The film Seven self-consciously explores two methods of discovering and analyzing clues and evidence. These methods work within the film to set up opposing worldviews and work outside the narrative to implicate viewers in the film's interpretive strategies. Seven relies on viewers to situate it in a generic category and plays with its generic status in ways that expand on and undercut viewer expectations. The play with interpretation touches on issues of moral apprehension, personal conviction, and social responsibility. This article examines the anguished pairing of these warring perspectives on a world defined by crime, self-interest, and moral indifference. Seven evinces a longing for a perhaps mythical past in which deep knowledge and thorough analysis of events were privileged over the pragmatic moral shorthand of contemporary modern culture.
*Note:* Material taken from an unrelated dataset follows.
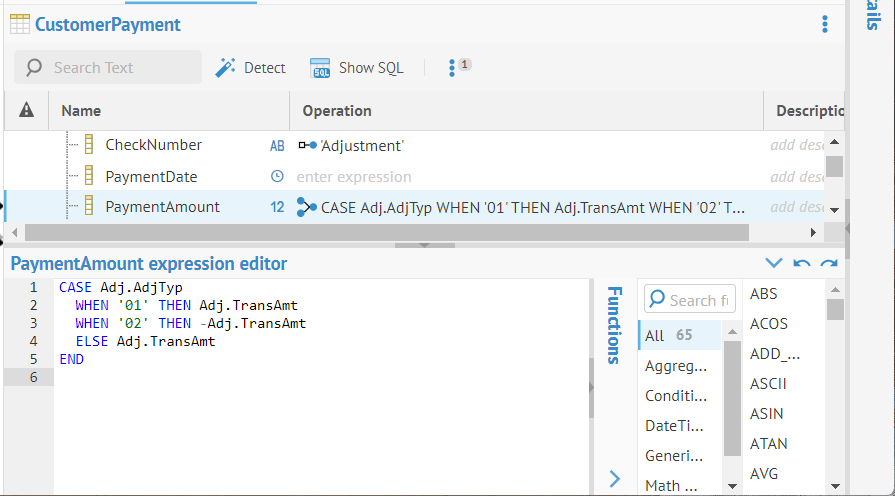The width and height of the screenshot is (895, 496).
Task: Expand the Functions panel side chevron
Action: pos(614,479)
As it investigates the principal traits of the three protagonists-the spirited convictions of David Mills, the comprehensive despair of William Somerset, and the moral compunction of John Doe-Seven exposes their frightening kinship, demonstrating moral indignation to be a personal obligation and a psychological liability while playing out the ominous pun on criminal apprehension.
|Original language||English (US)|
|Number of pages||22|
|Journal||Cultural Studies - Critical Methodologies|
|State||Published - 2002|
ASJC Scopus subject areas
- Cultural Studies
- Arts and Humanities (miscellaneous)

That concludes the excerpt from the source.